### [Problem requirements]
Output every line of the entries from the line containing "The width and height of the screenshot is (714, 330)." through the last, exactly, with no other content.

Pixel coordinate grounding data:
+ + + + +

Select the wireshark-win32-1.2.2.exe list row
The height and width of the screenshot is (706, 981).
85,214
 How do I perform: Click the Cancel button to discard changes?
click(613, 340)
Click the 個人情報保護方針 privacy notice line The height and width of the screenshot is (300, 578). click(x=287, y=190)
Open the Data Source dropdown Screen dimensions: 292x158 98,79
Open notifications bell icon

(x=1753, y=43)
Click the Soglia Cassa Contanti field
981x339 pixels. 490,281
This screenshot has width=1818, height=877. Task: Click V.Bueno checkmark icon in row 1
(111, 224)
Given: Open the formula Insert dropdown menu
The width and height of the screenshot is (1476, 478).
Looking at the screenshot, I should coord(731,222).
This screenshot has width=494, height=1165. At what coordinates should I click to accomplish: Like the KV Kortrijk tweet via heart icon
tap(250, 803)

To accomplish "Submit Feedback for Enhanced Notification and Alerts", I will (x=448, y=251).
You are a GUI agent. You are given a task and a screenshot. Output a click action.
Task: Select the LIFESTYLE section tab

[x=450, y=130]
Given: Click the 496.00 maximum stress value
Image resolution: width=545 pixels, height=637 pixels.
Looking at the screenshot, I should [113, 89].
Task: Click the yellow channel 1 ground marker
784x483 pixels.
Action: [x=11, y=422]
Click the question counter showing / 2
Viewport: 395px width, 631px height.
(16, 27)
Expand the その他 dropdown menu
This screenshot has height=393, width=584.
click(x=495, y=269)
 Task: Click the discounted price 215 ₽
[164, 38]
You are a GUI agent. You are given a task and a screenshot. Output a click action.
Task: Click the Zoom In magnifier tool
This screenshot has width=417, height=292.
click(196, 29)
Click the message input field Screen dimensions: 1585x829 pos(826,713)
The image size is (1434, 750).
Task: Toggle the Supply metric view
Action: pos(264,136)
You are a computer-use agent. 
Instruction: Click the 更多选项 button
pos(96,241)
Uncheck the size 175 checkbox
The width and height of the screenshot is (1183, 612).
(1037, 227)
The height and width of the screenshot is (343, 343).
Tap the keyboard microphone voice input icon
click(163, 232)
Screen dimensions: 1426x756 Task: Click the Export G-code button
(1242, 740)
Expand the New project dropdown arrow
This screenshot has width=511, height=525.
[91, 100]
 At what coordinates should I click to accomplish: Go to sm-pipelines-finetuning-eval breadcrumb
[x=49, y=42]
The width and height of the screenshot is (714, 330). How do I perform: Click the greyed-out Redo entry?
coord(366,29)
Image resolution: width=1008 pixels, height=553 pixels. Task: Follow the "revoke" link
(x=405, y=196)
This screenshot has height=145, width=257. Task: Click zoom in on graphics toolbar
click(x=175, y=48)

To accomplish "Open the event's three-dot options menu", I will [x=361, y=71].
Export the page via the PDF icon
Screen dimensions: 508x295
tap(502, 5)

+ + + + +

### [Output for this task]
The width and height of the screenshot is (714, 330). How do I perform: Click the greyed-out Redo entry?
coord(366,29)
Image resolution: width=1008 pixels, height=553 pixels. Task: Follow the "revoke" link
(x=405, y=196)
This screenshot has height=145, width=257. Task: Click zoom in on graphics toolbar
click(x=175, y=48)

To accomplish "Open the event's three-dot options menu", I will [x=361, y=71].
Export the page via the PDF icon
Screen dimensions: 508x295
tap(502, 5)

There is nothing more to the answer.